With the pub’s takeover by the Sydney Roosters boss, it remains to be seen if a new line in the sand has been drawn, particularly when the State of Origin comes to town.
Will the army of Queensland rugby league fans stand their ground or move to take up position at the nearby Beetson Hotel?
Formerly the Gambaro Hotel, it was acquired three years ago by the Australian Rugby League Commission—the NRL’s controlling body—in a deal reportedly worth more than $25 million.

Approval by the Queensland liquor and gaming authority of the Caxton Hotel sale is pending.
Politis’s SEQ Hospitality Group owns several other South-East Queensland hotels, including the QA in Fortitude Valley, Tree Tops in West Burleigh, the Boathouse in Coomera, the Ashmore Tavern, Aspley Tavern and The Plough Inn.
Meanwhile, Gold Coast–based investment group Singh Enterprises has expanded its footprint in Brisbane’s Spring Hill with the acquisition of the 52-room Soho Brisbane Hotel and the former St Alban’s Liberal Catholic Church.
The assets reportedly have been purchased for close to $20 million.
The transaction follows the group’s $44.8-million purchase last year of the 179-room former Pacific Hotel (subsequently rebranded Mercure Spring Hill) at 345 Wickham Terrace, which neighbours the two properties—creating one of Spring Hill’s largest contiguous landholdings at 4150sq m, opposite Roma Street Parkland.

Singh Enterprises, led by father-and-son team Teja and Sammy Singh, is a diversified family company with holdings across self-storage, service stations, and significant agricultural investments in the poultry sector.

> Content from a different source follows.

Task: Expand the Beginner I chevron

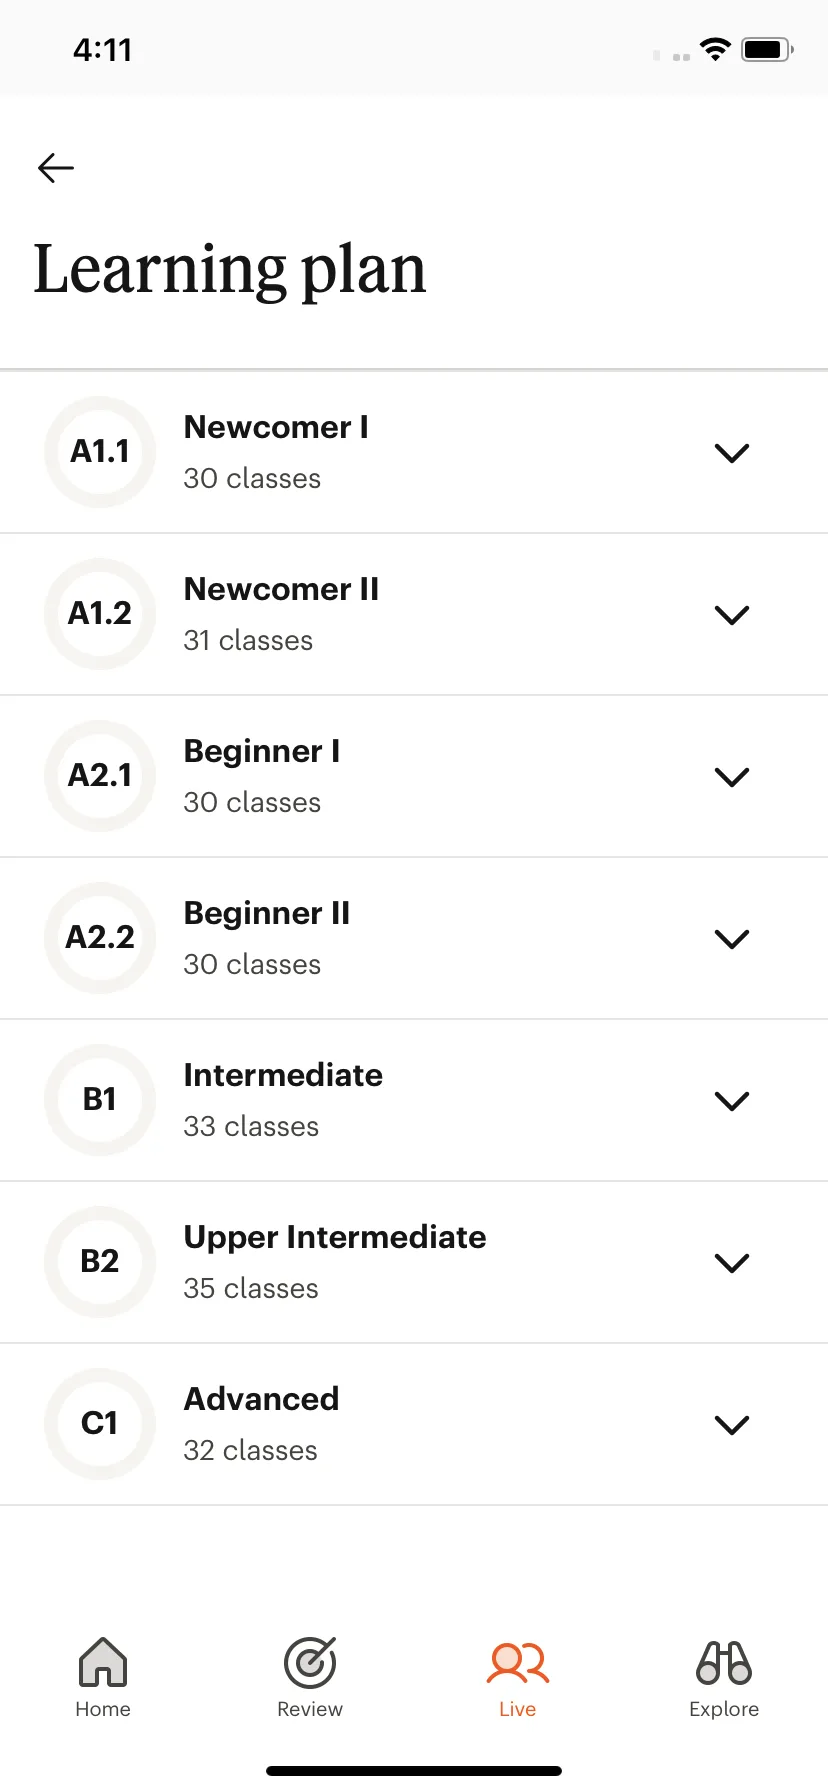Action: [732, 777]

“Our focus has always been on acquiring quality, well-located assets with long-term potential,” director Sammy Singh said.

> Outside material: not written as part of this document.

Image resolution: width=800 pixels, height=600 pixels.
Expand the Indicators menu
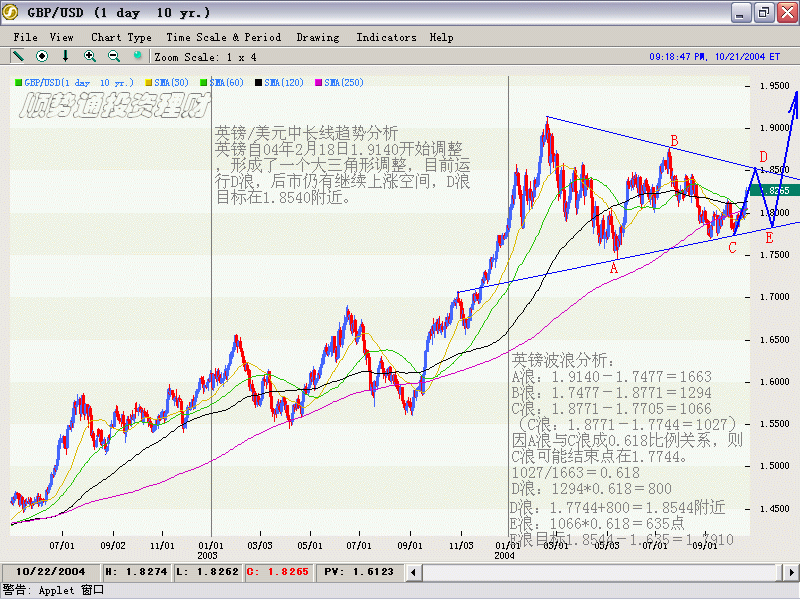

“With three properties now under our ownership, we are excited to contribute to the ongoing evolution of Spring Hill and explore options that contribute to the area’s hospitality and accommodation landscape.”

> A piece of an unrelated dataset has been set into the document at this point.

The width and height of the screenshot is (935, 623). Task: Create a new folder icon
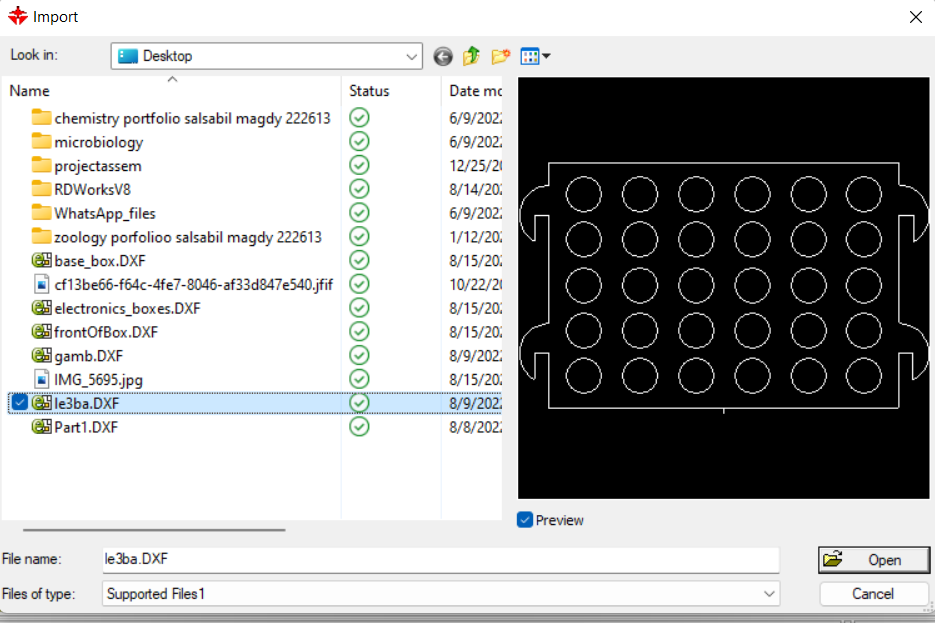(x=500, y=57)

CBRE Hotels’ Wayne Bunz and Hayley Manvell negotiated the latest deal via an off-market expressions-of-interest campaign.
“This is a generational holding in one of Brisbane’s most character-filled urban corridors, consolidating three prime Spring Hill properties with mixed-use zoning under a single owner, paving the way for one of the suburb’s most significant long-term redevelopment opportunities,” Bunz said.

“These acquisitions give the buyer the flexibility to explore a large-scale mixed-use redevelopment over time, while benefiting from high-performing assets in the interim.
“The Singh family’s vision for Wickham Terrace reflects the continued strength of Brisbane’s city-fringe investment market, driven by its proximity to major transport, hospitals and the future Cross River Rail and Roma Street precincts.”
Manvell said: “Brisbane’s hotel investment market is hotly sought after, yet tightly held with limited opportunities to enter, buoyed further by record levels of infrastructure spending and population growth.
“Purchasers like the Singh family recognise the long-term fundamentals driving the city’s transformation ahead of the 2032 Games.”